Abstract: Symptoms Affecting Reintegration in OEF/Oif/Ond Veterans (Society for Social Work and Research 20th Annual Conference - Grand Challenges for Social Work: Setting a Research Agenda for the Future)

123P Symptoms Affecting Reintegration in OEF/Oif/Ond Veterans

Schedule:
Friday, January 15, 2016
Ballroom Level-Grand Ballroom South Salon (Renaissance Washington, DC Downtown Hotel)
* noted as presenting author
Kathleen G. Ray, PhD, Social Worker, Veteran's Administration, East Orange, NJ
Edward Shadiak, DO, Fellow, Veteran's Administration, East Orange, NJ
Drew Helmer, MD, Director, Veteran's Administration, East Orange, NJ
David Graham, MD, Psychiatrist, Veteran's Administration, Houston, TX
Background:

Veterans of wars in Iraq and Afghanistan returned home after deployments and experienced challenges reintegrating in civilian, social and civic activities.  Difficulty with reintegration has been attributed to PTSD and TBI, the characteristic injuries of these wars, but our previous work does not support this association. In multivariate analyses, depression and affective cluster of symptoms were associated with low reintegration scores.  In this analysis, we test which affective symptoms are associated with poor reintegration. 

Methods:

This was a retrospective analysis of 78 Veterans who completed a TBI evaluation and reintegration measure (Community Reintegration for Service Members (CRIS)).  The CRIS does not have a composite score but three sub scores including extent of participation, satisfaction with participation and perceived limitations to participation.  Other instruments include: alcohol use (AUDIT), pain (BPI), depression (CES-D), environmental barriers to function (CHIEF), testing effort (WMT) and post-concussive symptoms (NSI).  NSI (Neurobehavioral Symptom Inventory) measures symptoms in three clusters; somatic/sensory, affective and cognitive.  Hierarchical linear regressions were performed with each CRIS subscale as a dependent variable.  The four models were entered in the following manner; demographics including WMT, TBI vs No TBI, NSI Cognitive and Somatic-Sensory and individual NSI Affective Symptoms. 

Results:

The mTBI and non-TBI groups did not differ regarding age, ethnicity, marital status, years of education, or number of deployments (all p>0.05), although the mTBI group had higher comorbidity and symptom ratings than the non-TBI group.  Our analyses of affective symptoms demonstrated that irritability (-0.429 (0.015) was associated with extent of participation while fatigue was associated with all three subscales of CRIS; extent of participation (-0.398 (0.007)), limitation of participation (-0.383 (0.009)) and satisfaction of participation (-0.378 (0.009)), all p< 0.05. 

Conclusion:

This study has demonstrated that fatigue was associated with lower reintegration scores.  While fatigue is a cardinal symptom of depression, it may not always be a focus of treatment and management. Our results suggest fatigue may be a good target for treatment but further research is needed to examine fatigue’s relationship on reintegration to determine causation and etiology.

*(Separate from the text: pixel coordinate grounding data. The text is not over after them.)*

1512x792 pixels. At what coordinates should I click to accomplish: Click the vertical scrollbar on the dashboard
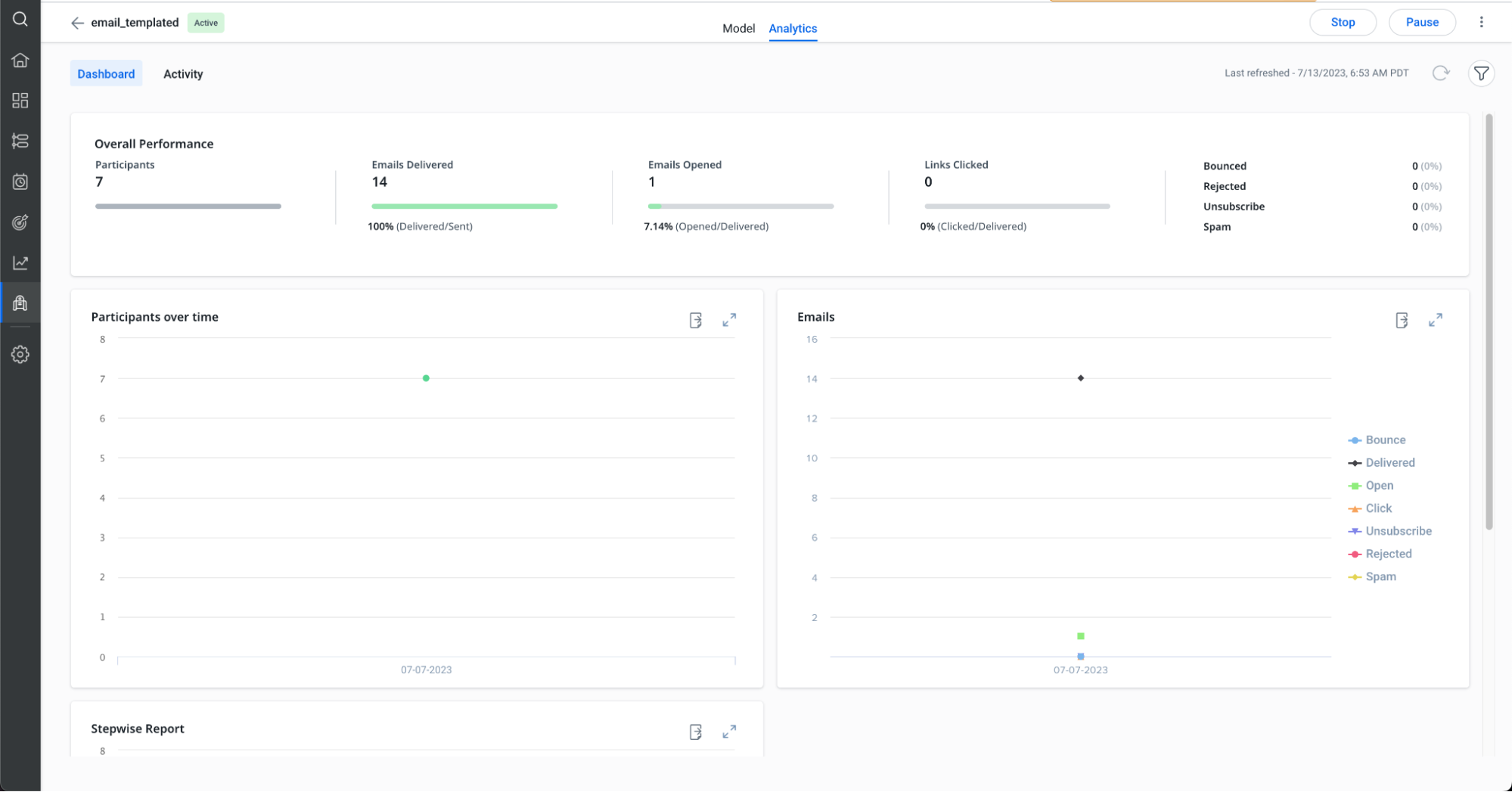1489,321
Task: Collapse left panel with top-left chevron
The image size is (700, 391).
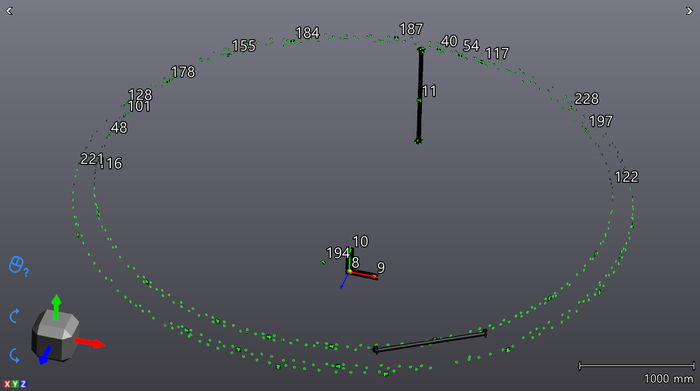Action: click(x=9, y=11)
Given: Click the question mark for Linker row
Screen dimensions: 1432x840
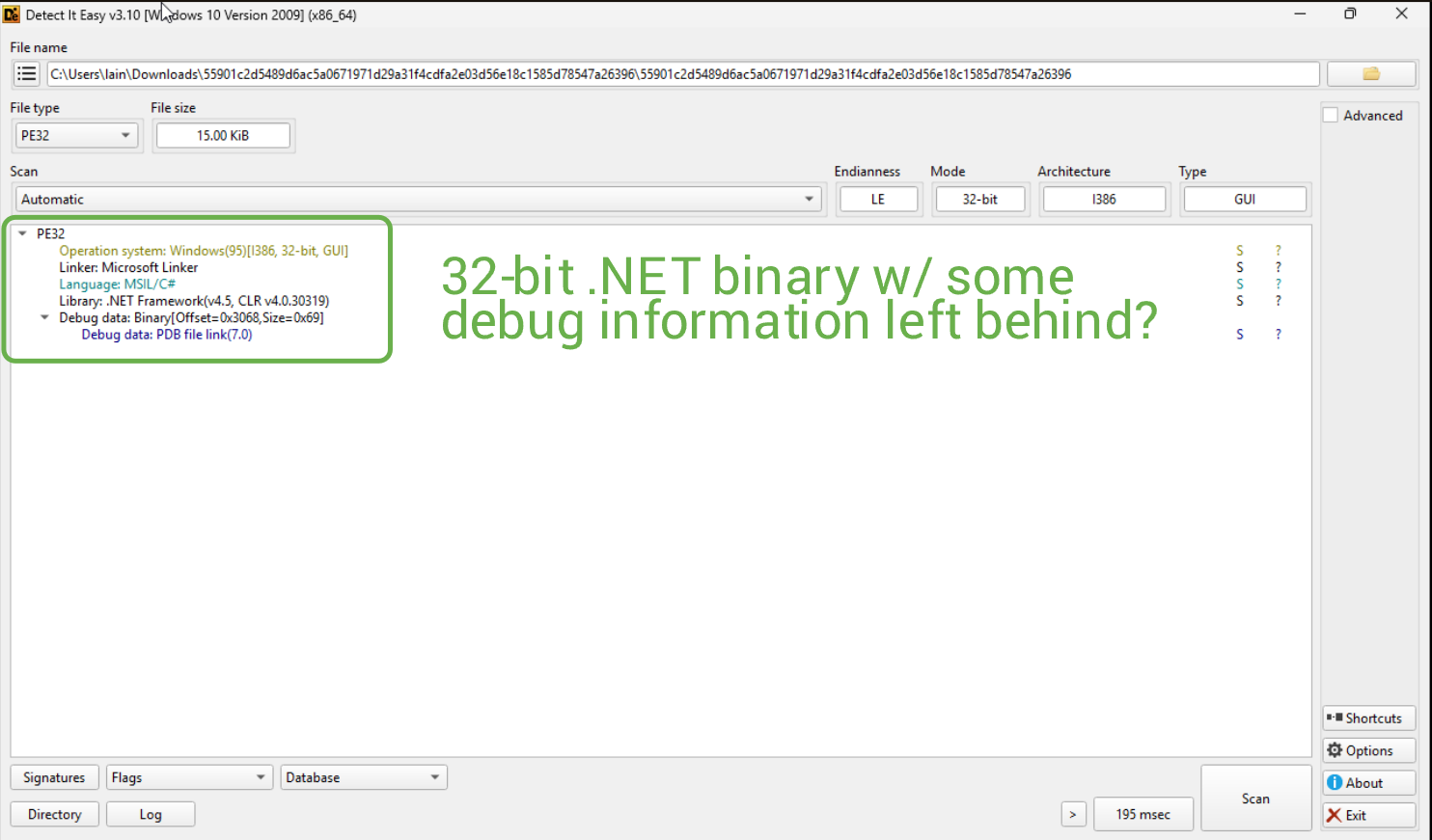Looking at the screenshot, I should (x=1279, y=267).
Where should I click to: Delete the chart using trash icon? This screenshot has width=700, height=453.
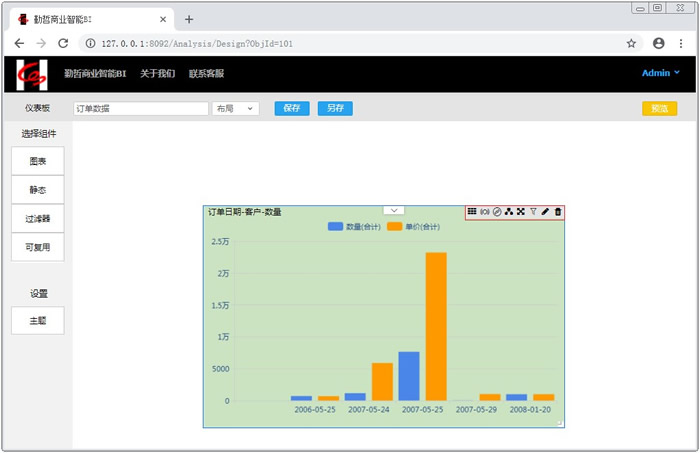[558, 212]
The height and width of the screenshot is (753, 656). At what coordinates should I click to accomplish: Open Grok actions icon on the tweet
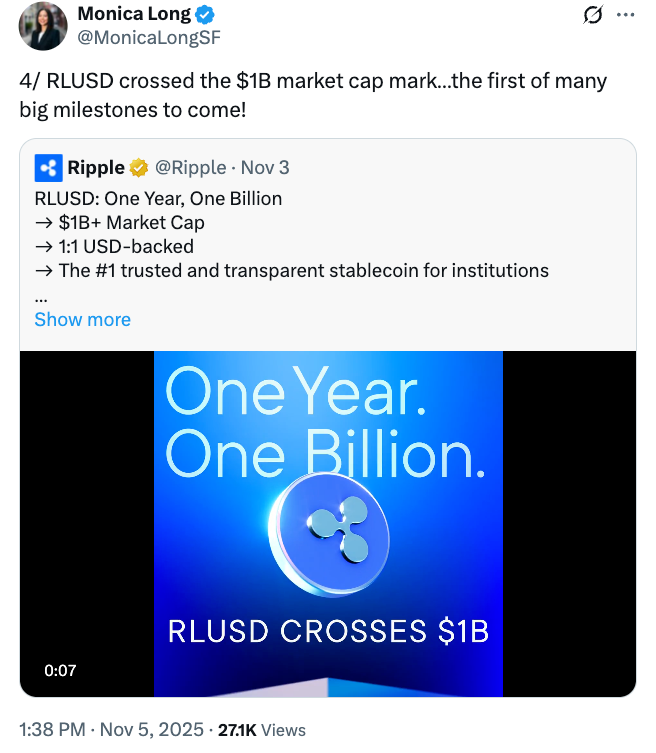[x=594, y=15]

From a patient centered care perspective, addressing individual symptoms above and beyond mere diagnostic labels may be an innovative approach to these Veterans.  Social workers are trained to incorporate symptom management in their clinical practice and are in the unique position to address fatigue in this context.

As the VA implements the Transition and Care Management Program, it is important to optimize allocation of case management services to veterans who are in the greatest need.  Systematic use of the CRIS and identification of symptoms could be an effective approach in this effort.